Title:

Fluid limits for congestion control in networks

In the Internet, congestion control mechanisms such as TCP are required in order to provide useful services. Propagation delays in the network affect any congestion control scheme, by causing a delay between an action and the controller's reaction, which can lead to undesirable instabilities. This problem is fundamental since, despite the steady increase in speed of networking technologies, the delays imposed by the finite speed of light provide a lower bound on the delays. We should like to understand the dynamical behaviour of the congestion control, for example to determine whether it is stable or not. Working with a model of a network carrying packet traffic, we consider the limit of a sequence of such networks, suitably rescaled, as the bandwidth tends to infinity. We approach this through the technique of the fluid limit, a functional analogue of the weak law of large numbers. First we show how a measure valued process formalism describes the evolution of such a system. Then we prove tightness conditions for a sequence of such systems as the capacity increases. Further, the timescale of the flow dynamics is shown to be separated from the timescale of the queues.
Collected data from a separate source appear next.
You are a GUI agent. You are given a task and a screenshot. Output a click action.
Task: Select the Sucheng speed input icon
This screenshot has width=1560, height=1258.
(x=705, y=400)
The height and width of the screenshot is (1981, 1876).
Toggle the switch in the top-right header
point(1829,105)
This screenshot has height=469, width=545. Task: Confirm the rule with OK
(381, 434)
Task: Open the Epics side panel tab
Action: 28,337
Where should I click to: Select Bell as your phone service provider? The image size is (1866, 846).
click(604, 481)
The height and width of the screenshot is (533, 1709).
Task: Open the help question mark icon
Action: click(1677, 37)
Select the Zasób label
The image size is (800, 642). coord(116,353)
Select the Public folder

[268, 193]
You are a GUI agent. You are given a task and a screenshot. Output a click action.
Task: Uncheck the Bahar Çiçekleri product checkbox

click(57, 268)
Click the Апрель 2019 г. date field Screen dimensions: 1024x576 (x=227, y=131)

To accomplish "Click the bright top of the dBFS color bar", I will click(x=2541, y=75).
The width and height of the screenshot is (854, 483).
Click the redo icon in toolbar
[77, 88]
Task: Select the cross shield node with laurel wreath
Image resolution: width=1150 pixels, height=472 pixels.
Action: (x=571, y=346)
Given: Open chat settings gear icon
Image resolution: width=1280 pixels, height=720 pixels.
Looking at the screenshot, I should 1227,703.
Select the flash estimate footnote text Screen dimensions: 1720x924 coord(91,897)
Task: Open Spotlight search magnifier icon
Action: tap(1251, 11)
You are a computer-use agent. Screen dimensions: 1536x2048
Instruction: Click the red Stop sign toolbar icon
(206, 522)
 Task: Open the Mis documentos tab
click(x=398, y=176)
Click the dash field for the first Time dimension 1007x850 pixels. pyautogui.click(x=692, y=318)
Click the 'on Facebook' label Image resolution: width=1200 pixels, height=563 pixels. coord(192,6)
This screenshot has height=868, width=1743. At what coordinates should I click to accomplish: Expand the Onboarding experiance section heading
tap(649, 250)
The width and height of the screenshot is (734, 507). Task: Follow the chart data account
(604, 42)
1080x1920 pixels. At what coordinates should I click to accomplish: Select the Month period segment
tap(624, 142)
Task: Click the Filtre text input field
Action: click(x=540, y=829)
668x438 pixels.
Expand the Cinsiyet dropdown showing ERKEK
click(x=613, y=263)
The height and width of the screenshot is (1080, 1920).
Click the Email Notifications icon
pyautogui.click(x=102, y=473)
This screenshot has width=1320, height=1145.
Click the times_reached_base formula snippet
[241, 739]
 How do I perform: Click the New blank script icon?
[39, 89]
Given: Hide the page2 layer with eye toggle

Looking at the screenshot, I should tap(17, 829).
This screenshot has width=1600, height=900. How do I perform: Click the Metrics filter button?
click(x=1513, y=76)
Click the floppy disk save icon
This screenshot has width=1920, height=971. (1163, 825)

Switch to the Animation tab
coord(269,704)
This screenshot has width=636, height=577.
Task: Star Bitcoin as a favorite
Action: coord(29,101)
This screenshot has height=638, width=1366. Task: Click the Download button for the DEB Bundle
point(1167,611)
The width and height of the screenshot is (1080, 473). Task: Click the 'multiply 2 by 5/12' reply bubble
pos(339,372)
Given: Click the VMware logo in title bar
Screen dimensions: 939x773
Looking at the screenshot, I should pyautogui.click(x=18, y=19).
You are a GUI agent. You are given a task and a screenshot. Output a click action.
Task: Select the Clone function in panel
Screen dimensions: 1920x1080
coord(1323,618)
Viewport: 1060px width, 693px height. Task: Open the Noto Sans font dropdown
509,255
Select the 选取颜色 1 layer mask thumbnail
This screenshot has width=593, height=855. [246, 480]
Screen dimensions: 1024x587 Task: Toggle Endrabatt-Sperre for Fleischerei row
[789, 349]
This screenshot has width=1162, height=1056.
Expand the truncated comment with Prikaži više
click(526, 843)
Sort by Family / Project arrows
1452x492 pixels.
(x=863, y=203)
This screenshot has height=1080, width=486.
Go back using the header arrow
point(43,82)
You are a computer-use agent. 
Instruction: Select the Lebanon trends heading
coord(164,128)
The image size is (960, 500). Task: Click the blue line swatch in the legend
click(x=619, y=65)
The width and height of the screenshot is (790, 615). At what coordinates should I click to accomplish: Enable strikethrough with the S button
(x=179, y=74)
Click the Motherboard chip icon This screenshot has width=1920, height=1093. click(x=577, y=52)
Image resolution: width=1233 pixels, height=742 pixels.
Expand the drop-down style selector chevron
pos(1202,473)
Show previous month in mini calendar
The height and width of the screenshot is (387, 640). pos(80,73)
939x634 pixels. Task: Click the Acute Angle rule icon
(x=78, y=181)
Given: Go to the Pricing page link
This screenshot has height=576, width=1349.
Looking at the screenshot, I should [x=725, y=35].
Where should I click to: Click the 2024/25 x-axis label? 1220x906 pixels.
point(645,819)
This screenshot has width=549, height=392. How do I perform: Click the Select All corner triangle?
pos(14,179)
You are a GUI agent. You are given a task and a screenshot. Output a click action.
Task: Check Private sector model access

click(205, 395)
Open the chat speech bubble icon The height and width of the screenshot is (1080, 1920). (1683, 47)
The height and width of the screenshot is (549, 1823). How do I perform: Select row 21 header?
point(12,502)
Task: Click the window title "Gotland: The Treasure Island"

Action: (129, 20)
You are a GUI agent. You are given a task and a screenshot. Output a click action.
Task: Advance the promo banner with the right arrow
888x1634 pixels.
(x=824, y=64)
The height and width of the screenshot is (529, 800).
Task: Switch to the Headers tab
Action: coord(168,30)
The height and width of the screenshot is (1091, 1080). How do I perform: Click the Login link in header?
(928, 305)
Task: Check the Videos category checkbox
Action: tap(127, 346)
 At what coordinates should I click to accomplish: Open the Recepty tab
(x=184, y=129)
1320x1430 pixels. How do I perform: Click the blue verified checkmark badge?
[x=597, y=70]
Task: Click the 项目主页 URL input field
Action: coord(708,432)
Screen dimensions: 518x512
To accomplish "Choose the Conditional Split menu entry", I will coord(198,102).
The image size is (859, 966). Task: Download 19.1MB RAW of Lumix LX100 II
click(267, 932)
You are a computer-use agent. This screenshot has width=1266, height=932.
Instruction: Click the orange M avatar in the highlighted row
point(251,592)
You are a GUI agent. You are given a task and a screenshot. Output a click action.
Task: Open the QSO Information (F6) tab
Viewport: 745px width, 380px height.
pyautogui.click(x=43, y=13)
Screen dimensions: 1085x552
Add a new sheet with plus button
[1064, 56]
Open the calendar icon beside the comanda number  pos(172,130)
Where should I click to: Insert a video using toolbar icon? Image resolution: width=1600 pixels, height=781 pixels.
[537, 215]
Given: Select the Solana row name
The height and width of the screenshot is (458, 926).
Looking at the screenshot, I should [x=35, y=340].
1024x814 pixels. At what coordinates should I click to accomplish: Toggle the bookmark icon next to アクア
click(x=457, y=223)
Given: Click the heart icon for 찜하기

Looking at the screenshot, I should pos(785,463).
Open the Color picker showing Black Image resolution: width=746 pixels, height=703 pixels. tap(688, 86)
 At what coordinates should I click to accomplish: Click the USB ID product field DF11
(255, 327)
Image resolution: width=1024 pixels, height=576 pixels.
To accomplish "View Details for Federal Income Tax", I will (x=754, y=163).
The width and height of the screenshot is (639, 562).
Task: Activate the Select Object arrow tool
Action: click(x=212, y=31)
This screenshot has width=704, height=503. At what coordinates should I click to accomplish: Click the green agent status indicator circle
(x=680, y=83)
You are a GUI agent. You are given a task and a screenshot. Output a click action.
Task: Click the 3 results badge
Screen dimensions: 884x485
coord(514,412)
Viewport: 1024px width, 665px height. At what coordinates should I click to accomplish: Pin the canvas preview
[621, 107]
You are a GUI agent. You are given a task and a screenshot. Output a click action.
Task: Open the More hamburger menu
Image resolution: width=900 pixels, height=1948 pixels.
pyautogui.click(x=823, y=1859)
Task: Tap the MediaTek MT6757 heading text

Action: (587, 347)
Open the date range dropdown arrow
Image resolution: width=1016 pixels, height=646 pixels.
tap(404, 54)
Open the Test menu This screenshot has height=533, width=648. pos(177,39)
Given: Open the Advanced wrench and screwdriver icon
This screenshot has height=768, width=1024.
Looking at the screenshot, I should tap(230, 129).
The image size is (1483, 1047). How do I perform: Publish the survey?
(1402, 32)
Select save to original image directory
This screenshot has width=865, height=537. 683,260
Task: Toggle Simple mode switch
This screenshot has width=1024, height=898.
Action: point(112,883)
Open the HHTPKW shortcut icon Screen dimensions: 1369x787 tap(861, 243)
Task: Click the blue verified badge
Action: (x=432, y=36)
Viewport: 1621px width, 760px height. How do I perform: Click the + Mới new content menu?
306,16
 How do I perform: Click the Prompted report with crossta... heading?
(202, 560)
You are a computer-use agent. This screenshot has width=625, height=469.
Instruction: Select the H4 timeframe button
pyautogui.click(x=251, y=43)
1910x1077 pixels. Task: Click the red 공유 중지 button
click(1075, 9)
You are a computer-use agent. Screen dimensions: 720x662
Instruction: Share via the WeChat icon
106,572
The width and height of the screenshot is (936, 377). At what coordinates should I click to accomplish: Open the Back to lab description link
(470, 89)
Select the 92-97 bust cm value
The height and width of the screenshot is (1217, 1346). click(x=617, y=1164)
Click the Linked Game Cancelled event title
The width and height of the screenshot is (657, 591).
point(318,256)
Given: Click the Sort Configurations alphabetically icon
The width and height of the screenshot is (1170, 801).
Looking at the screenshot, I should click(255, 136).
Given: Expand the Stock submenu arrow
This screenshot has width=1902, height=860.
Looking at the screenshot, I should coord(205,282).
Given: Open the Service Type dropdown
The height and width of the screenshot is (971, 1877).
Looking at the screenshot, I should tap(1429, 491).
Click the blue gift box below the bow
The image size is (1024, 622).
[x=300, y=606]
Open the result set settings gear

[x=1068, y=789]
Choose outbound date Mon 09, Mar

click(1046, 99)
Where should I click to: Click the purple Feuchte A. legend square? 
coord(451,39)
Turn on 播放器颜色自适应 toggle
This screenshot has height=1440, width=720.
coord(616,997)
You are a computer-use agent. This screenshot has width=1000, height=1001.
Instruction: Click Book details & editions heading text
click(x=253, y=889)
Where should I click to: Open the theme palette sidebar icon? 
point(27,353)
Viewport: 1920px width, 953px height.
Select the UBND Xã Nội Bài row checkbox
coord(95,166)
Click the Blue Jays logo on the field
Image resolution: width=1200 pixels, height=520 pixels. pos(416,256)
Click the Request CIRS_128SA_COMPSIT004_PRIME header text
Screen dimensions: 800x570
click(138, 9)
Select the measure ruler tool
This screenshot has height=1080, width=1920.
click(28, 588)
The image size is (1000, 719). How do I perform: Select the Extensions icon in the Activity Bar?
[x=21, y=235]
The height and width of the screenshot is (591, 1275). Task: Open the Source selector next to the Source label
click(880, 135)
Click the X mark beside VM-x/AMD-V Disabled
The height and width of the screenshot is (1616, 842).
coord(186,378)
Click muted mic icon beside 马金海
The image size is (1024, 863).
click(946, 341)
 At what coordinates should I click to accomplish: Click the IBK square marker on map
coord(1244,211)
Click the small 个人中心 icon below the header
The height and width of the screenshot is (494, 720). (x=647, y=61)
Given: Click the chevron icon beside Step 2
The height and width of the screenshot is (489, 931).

The major difficulties in obtaining the fluid limit equations arise from the closed loop feedback nature of the congestion control and the absence of an exogenous driving process. We prove that for a variety of scalable congestion control schemes, with suitable initial conditions, the scaled transmission rate of a user converges weakly to a limit process which satisfies certain differential equations. These equations though subtly different from those of heuristic origin previously analysed, are still amenable to analysis through standard techniques. For example, the methods of control theory allow parameters to be chosen which give a suitable stable operating region.